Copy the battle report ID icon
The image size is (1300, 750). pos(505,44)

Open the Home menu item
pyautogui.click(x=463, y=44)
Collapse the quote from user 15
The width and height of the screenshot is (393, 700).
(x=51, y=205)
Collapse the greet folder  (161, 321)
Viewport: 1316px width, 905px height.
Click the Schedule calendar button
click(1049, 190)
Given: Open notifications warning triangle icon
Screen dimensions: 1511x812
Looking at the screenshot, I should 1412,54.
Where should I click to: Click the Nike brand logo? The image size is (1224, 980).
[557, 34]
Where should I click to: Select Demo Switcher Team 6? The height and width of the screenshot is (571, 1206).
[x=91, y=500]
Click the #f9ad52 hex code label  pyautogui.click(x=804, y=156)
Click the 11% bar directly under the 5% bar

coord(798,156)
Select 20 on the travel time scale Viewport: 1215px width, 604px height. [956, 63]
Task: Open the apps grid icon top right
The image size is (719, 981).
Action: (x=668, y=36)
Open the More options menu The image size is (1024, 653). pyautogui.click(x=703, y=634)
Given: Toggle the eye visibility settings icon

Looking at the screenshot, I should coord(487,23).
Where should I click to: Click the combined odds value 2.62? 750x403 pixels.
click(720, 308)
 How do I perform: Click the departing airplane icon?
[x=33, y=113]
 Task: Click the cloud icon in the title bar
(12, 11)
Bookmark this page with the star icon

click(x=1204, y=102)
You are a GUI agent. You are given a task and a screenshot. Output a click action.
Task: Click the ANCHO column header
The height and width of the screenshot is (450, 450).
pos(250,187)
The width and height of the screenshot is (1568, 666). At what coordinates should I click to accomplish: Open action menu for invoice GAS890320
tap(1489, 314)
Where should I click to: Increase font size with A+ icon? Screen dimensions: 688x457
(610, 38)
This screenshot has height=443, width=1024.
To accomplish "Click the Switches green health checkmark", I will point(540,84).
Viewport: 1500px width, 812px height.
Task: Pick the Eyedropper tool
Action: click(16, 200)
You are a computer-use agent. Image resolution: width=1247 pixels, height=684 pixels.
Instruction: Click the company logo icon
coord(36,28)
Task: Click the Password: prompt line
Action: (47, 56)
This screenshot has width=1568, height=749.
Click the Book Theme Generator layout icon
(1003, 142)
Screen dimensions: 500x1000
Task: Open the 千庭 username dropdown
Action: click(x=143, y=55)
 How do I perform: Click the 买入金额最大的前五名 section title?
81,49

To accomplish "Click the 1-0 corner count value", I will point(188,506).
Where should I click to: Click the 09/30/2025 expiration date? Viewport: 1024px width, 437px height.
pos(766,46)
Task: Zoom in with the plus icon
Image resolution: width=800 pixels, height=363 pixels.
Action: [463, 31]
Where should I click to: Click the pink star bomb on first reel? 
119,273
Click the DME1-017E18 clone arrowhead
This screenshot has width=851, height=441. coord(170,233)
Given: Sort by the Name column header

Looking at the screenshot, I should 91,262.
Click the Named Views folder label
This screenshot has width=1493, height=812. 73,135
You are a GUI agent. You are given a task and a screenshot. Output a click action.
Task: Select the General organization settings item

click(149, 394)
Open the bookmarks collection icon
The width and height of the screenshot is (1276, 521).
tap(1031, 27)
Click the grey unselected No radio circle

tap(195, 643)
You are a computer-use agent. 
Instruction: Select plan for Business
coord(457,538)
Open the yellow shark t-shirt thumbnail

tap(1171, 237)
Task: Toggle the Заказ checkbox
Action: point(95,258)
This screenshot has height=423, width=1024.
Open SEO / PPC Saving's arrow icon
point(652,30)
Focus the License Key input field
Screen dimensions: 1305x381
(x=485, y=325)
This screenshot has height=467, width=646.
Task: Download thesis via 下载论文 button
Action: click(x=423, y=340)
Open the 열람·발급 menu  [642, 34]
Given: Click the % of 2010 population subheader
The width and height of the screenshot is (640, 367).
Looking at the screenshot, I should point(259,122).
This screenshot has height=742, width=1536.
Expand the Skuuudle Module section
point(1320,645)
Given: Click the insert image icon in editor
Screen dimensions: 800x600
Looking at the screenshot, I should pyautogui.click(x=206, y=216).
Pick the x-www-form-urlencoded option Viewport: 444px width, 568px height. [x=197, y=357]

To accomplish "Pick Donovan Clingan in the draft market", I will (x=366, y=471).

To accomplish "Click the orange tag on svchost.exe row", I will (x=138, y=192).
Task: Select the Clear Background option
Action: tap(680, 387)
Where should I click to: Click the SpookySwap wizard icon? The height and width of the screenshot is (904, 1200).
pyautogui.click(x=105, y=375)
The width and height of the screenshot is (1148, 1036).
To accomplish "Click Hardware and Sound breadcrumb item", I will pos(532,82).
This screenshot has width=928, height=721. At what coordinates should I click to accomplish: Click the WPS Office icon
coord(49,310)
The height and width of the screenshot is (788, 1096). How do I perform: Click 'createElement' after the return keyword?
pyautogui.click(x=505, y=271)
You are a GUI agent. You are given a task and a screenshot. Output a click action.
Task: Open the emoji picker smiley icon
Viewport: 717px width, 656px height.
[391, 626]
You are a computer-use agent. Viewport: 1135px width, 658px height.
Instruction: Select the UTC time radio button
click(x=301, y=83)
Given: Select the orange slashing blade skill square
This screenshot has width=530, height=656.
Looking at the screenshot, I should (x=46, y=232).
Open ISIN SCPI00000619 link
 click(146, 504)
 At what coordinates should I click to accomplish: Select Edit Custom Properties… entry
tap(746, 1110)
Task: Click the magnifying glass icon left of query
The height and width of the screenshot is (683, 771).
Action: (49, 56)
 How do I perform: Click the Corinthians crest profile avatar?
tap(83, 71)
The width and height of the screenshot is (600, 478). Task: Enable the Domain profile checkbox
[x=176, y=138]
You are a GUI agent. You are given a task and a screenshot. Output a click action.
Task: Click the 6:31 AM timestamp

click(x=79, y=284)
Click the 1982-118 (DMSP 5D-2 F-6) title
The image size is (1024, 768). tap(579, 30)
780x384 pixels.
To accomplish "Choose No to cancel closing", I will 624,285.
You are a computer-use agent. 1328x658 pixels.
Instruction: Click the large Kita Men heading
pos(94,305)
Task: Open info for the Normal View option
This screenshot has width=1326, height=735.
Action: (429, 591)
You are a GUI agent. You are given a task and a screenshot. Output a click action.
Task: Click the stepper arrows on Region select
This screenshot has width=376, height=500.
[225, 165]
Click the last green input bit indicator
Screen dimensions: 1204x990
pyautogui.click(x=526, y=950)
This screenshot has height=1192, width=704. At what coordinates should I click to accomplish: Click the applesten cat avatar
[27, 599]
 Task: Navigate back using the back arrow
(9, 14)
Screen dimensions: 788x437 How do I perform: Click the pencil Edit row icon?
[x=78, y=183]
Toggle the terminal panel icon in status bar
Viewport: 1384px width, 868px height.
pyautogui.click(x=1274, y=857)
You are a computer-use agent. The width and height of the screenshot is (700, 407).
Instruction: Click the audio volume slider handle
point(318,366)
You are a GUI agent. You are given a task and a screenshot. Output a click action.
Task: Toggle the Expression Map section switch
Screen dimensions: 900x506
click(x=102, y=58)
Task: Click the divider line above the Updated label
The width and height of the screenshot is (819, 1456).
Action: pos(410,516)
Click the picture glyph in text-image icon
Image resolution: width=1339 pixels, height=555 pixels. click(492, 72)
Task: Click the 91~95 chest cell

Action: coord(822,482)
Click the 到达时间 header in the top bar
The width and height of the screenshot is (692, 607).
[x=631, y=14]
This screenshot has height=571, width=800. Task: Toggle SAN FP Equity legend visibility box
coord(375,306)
--*--
* Your objective
For an answer, give a copy of every line in the listing that holds the word "computer".

* Expected answer
You are a computer-use agent. Image resolution: width=1247 pixels, height=684 pixels.
You are a computer-use agent. 
You are a computer-use agent. Viewport: 1135px width, 658px height.
You are a computer-use agent. 1328x658 pixels.
You are a computer-use agent. The width and height of the screenshot is (700, 407).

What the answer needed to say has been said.